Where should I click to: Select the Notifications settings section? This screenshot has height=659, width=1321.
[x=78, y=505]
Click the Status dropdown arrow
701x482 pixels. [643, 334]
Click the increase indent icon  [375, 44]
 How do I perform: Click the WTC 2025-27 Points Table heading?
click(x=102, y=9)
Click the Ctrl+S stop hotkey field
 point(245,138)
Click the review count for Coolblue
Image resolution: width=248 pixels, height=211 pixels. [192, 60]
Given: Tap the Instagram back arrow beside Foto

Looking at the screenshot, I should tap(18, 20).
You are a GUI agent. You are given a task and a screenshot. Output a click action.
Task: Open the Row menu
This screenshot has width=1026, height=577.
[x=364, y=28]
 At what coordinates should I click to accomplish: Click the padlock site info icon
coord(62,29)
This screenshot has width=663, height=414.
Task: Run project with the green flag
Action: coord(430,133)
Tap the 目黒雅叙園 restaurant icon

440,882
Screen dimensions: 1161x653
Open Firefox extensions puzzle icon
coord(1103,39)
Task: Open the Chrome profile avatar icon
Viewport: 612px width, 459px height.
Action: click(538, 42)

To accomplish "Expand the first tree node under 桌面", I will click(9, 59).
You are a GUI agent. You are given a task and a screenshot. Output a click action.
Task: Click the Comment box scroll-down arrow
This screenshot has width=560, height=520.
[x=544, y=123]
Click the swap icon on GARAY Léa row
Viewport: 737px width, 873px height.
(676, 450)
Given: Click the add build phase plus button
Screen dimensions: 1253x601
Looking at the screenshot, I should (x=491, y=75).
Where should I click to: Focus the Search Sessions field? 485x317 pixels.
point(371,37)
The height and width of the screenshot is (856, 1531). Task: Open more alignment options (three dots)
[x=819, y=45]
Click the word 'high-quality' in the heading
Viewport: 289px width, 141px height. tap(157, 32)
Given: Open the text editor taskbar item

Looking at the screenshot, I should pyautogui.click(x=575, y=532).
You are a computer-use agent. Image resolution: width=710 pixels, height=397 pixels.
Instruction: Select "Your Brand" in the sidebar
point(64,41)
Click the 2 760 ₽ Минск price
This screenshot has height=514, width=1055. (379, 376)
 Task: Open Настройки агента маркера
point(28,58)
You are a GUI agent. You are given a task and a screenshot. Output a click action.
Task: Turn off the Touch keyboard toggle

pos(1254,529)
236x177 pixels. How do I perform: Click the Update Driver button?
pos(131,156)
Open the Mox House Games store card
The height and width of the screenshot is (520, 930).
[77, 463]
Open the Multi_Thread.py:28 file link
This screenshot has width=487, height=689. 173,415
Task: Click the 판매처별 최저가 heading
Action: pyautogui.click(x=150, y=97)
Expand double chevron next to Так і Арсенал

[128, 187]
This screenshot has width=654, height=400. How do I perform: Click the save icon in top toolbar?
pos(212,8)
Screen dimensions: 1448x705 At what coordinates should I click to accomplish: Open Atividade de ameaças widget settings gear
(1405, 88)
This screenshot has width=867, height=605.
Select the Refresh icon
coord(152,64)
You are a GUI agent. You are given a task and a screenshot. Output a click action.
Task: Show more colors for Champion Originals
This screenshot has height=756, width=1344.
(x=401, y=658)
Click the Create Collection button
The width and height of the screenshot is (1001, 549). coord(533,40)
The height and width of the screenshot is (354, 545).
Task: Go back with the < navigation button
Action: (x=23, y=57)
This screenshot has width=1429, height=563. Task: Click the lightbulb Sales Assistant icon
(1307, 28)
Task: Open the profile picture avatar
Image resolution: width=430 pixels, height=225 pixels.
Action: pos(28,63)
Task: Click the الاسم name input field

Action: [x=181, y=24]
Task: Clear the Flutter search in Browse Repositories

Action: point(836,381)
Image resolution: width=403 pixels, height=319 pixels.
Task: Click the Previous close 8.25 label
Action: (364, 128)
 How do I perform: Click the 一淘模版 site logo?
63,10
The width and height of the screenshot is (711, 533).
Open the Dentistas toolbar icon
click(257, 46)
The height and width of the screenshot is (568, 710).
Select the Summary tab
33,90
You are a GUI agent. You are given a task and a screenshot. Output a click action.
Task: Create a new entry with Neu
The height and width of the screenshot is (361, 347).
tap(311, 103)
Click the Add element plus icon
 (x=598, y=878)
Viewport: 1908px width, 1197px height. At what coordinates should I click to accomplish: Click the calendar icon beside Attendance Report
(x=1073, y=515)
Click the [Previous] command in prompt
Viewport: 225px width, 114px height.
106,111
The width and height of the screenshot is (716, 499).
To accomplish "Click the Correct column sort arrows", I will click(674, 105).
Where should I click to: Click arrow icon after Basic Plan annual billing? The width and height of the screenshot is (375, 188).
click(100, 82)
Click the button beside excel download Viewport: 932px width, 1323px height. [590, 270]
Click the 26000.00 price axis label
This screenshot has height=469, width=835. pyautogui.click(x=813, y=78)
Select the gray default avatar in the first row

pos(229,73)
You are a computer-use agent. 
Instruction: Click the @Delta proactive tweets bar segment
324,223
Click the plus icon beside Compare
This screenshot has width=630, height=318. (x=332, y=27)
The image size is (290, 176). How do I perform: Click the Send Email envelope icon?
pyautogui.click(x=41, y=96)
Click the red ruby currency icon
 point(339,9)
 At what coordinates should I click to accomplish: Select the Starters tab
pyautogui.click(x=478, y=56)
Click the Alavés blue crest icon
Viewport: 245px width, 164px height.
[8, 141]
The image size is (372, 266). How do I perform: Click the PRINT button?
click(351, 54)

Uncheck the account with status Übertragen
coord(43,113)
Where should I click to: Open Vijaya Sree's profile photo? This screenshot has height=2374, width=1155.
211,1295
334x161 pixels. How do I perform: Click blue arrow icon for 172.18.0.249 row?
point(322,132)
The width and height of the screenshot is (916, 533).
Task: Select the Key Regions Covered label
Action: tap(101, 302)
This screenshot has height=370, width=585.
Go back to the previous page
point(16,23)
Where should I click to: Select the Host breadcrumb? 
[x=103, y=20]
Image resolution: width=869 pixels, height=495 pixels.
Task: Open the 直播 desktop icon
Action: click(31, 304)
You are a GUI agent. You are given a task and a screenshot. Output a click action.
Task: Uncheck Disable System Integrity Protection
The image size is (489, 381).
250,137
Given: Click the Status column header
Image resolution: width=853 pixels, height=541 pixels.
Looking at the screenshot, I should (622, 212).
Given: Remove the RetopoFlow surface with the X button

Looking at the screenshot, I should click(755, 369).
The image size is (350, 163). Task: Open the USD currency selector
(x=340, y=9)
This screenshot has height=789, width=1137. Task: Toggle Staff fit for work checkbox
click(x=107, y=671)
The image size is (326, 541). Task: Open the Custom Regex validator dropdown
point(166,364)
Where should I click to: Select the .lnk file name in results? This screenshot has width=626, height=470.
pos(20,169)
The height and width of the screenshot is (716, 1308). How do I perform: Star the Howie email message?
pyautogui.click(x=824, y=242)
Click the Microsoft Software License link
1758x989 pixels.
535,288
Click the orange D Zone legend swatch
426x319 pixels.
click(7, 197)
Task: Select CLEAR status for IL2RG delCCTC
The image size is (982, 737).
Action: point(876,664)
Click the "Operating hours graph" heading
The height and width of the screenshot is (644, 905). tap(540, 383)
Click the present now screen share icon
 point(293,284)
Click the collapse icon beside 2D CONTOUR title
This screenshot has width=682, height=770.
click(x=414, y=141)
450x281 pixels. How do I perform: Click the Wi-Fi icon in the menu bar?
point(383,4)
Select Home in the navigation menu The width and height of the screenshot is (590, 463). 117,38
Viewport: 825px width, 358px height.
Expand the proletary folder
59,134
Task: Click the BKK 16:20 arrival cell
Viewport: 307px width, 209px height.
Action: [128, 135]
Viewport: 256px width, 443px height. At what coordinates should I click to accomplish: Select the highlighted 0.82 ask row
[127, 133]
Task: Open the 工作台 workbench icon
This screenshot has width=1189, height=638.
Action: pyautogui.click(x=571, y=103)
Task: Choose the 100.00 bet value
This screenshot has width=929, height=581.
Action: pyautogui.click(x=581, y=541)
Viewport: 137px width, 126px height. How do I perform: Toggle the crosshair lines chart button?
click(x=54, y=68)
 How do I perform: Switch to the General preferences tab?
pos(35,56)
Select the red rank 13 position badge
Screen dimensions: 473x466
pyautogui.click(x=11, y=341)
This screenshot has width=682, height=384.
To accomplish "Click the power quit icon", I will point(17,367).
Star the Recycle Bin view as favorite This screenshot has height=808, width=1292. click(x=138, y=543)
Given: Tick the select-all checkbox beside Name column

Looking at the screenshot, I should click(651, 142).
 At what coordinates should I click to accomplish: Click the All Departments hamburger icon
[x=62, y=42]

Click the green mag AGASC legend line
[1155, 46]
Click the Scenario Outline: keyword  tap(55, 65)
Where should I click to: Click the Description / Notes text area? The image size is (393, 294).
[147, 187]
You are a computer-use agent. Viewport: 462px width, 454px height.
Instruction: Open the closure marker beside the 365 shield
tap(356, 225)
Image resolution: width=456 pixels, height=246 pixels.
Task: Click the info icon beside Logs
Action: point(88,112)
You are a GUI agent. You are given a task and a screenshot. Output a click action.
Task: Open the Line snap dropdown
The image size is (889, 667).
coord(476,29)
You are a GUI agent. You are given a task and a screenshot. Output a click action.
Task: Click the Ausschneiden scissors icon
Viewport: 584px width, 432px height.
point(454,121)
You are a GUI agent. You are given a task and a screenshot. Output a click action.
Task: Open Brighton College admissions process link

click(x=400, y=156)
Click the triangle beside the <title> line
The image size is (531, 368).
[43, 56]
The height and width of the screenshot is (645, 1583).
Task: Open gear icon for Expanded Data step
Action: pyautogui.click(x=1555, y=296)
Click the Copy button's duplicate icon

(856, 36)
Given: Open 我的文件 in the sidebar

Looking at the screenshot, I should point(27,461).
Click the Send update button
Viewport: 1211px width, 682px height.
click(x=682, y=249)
-*-*-
[Written instruction]: Copy the lines from the start of the records through the line containing "Looking at the screenshot, I should tap(18, 20).", with both ends included.

[Complete output]:
Where should I click to: Select the Notifications settings section? This screenshot has height=659, width=1321.
[x=78, y=505]
Click the Status dropdown arrow
701x482 pixels. [643, 334]
Click the increase indent icon  [375, 44]
 How do I perform: Click the WTC 2025-27 Points Table heading?
click(x=102, y=9)
Click the Ctrl+S stop hotkey field
 point(245,138)
Click the review count for Coolblue
Image resolution: width=248 pixels, height=211 pixels. [192, 60]
Given: Tap the Instagram back arrow beside Foto

Looking at the screenshot, I should tap(18, 20).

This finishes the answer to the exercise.